The pictures in the listing below are to be skipped, while the lines between the line holding "Screen dimensions: 317x470" and the line holding "The width and", inclusive, are to be output exactly.

** Opening Information given block **

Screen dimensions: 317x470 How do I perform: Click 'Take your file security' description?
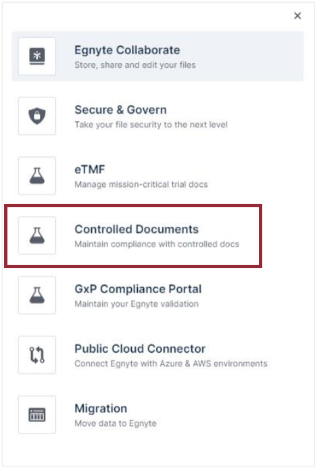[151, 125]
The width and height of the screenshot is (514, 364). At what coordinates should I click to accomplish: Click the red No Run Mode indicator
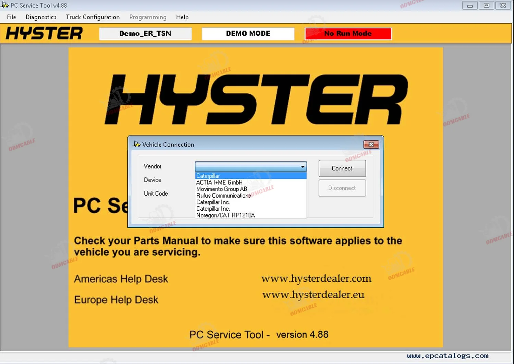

** Closing Information given block **
** Opening Information given block **

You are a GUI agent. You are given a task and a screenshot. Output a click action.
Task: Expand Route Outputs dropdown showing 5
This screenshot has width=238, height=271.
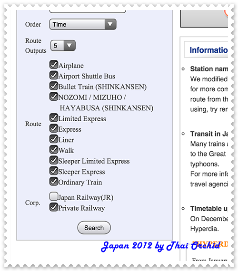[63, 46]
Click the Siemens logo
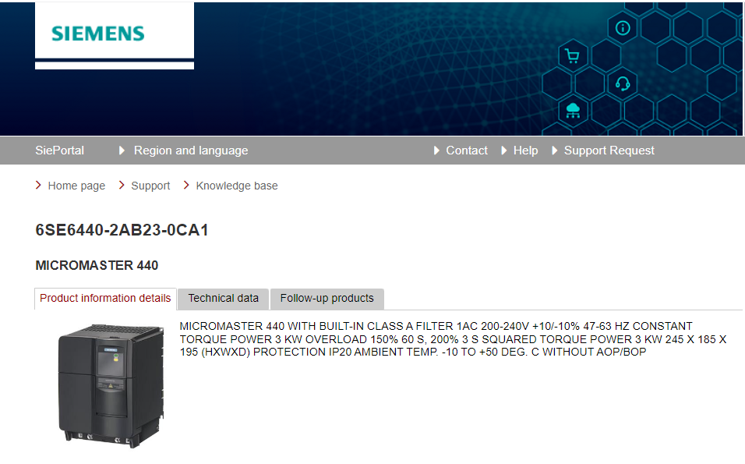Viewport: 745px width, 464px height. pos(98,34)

** Closing Information given block **

Response area =
Screen dimensions: 317x470 How do I perform: Click 'Take your file security' description?
[151, 125]
The width and height of the screenshot is (514, 364). At what coordinates should I click to accomplish: Click the red No Run Mode indicator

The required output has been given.